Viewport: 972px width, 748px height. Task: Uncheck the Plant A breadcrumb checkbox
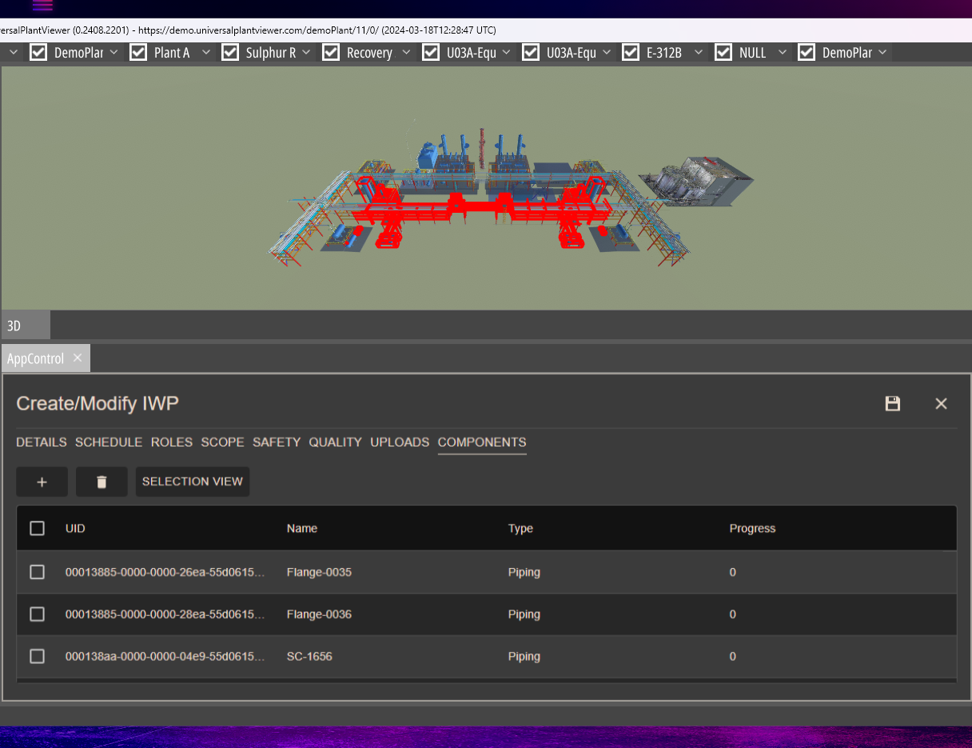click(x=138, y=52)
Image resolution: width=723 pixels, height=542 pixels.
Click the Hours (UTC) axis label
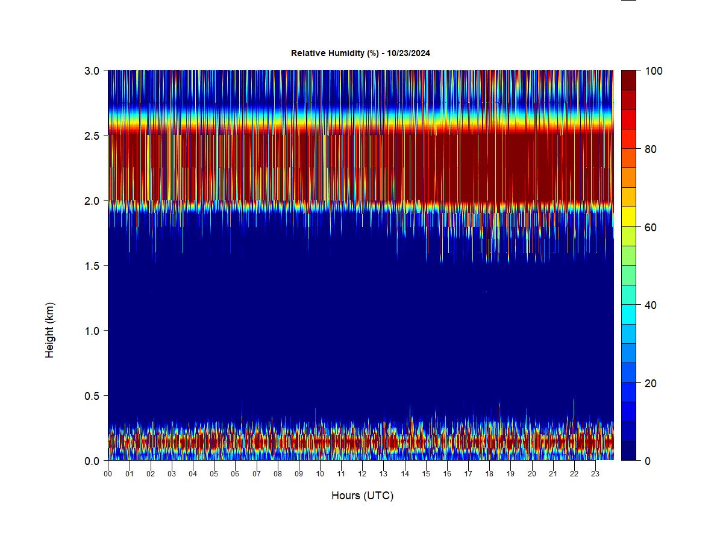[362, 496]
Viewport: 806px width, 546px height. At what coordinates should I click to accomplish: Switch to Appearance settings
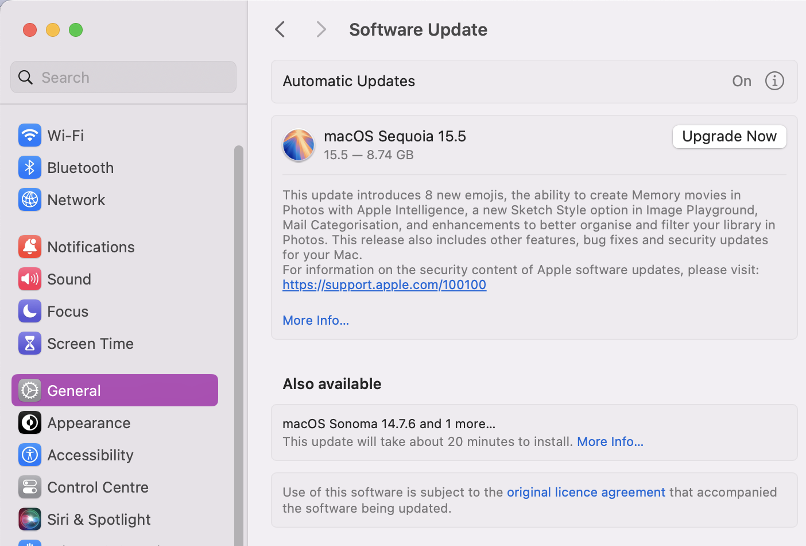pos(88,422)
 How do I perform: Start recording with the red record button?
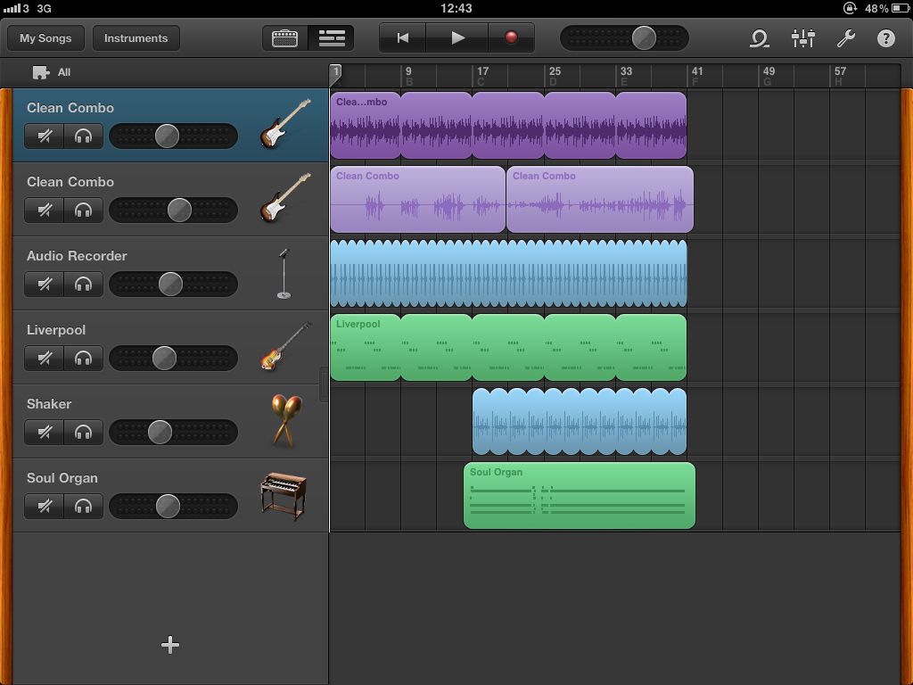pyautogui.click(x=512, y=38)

- - -

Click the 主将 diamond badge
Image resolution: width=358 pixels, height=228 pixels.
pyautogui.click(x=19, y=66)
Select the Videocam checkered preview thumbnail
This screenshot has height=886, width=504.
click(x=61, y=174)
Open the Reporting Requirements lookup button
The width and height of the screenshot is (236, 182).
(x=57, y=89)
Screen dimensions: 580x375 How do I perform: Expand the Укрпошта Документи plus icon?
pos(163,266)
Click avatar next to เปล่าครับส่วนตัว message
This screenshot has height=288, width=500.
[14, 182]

- - -

## ABOUT THIS TASK:
All that is wanted is a faithful reproduction of the line above with "Select the Videocam", the line with "Click avatar next to เปล่าครับส่วนตัว message", and every line in between.

## COMPLETED EXERCISE:
Select the Videocam checkered preview thumbnail
This screenshot has height=886, width=504.
click(x=61, y=174)
Open the Reporting Requirements lookup button
The width and height of the screenshot is (236, 182).
(x=57, y=89)
Screen dimensions: 580x375 How do I perform: Expand the Укрпошта Документи plus icon?
pos(163,266)
Click avatar next to เปล่าครับส่วนตัว message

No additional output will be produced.